Some different things that you can do to protect yourself include:

  • Ensuring that any GET request does not alter any state on behalf of the user. With this in place, only submitting forms from malicious sites can be dangerous (since they can target routes that require POST).
  • Associating a users session with a token—often a randomly generated string—which cannot be discovered by an attacker due to Same Origin restrictions. This token can be returned in the page HTML or headers when it's served, or made available as a Cookie. When a request is made to the server, this token is expected to be sent along with it. Since the hacker doesn't know what the token is, they can't send a valid request.
  • Setting the SameSite attribute on cookies containing sensitive information (like the session ID). This attribute prevents cookies from being sent if the originator of the request is a different domain. Thus, the malicious site owned by the attacker would be able to make requests to your application, but cookies protected by this attribute would not be sent along with them. Your application would see these requests as being unauthenticated, as they have no session ID attached. This only protects users with modern browsers.
  • Don't send the session ID as a Cookie. If the session ID is not set as a cookie, it is not automatically sent with every request, and so requests from a malicious site would all appear to be unauthenticated. Instead, you'd have to use JavaScript to attach a session ID to requests as needed. This does mean that if an attacker gains control of the JavaScript that runs, they can discover the session ID.

In general, it's well worth reading this OWASP cheat-sheet, which goes into a lot more detail on how to prevent CSRF attacks.

Cross Site Scripting

A Cross Site Scripting (XSS) attack is when an attacker manages to inject malicious code into your site that is then executed when a user visits it.

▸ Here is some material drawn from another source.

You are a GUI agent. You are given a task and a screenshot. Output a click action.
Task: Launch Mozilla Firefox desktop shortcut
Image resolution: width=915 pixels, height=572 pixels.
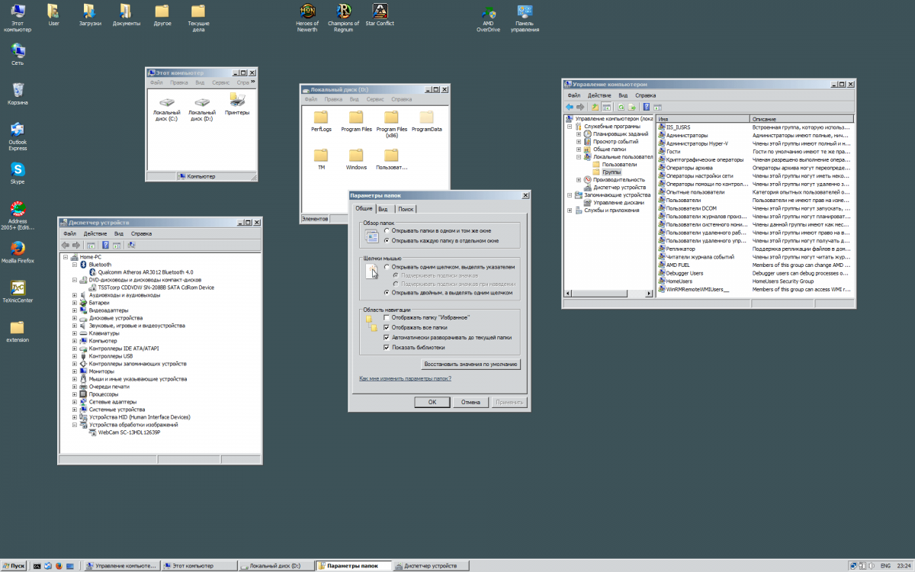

Any site that takes user input in some form and reflects that in the output without proper sanitisation is vulnerable, because that input might contain malicious code that is then run when other users view it.

If an attacker gains control over JavaScript that runs on your page, they can do all sorts of malicious things, such as logging key presses as a user logs in to steal their credentials. You must ensure that your site is safe from this class of attacks, especially if you handle and work with user data. One of the benefits of using an external authentication service is that your site can avoid handling such data at all, limiting exposure if you do fall foul of an XSS attack.

Have a read through this OWASP cheat-sheet, which explains XSS attacks in much more detail, and walks through some rules that you can apply in order to avoid them.

Summary

To briefly summarise the above again in a way that should cover simple authentication setups:

  • Always use HTTPS.
  • Use bcrypt or similar to hash passwords, and consider adding a pepper as well for good measure.
  • Allow long passwords.
  • Use long, randomly generated session IDs to keep track of logged in users. Consider JWTs if you have a need for them.
  • Use HTTP only cookies to avoid those session IDs from being stolen by malicious JavaScript.
  • Be careful to understand and prevent CSRF attacks, which would allow an attacker to perform actions within your application on behalf of the logged in user.
  • Ensure that your site is not susceptible to XSS attacks, which are particularly dangerous if you handle sensitive user data like login credentials.

Following these points should help you reduce the risk of hackers being able to impersonate your users, and minimise the fallout if what you have stored gets into the wrong hands.

We should never assume that our application is un-hackable, but by thinking about security at each stage we can strive to reduce the damage done in the event that a security flaw is found and exploited.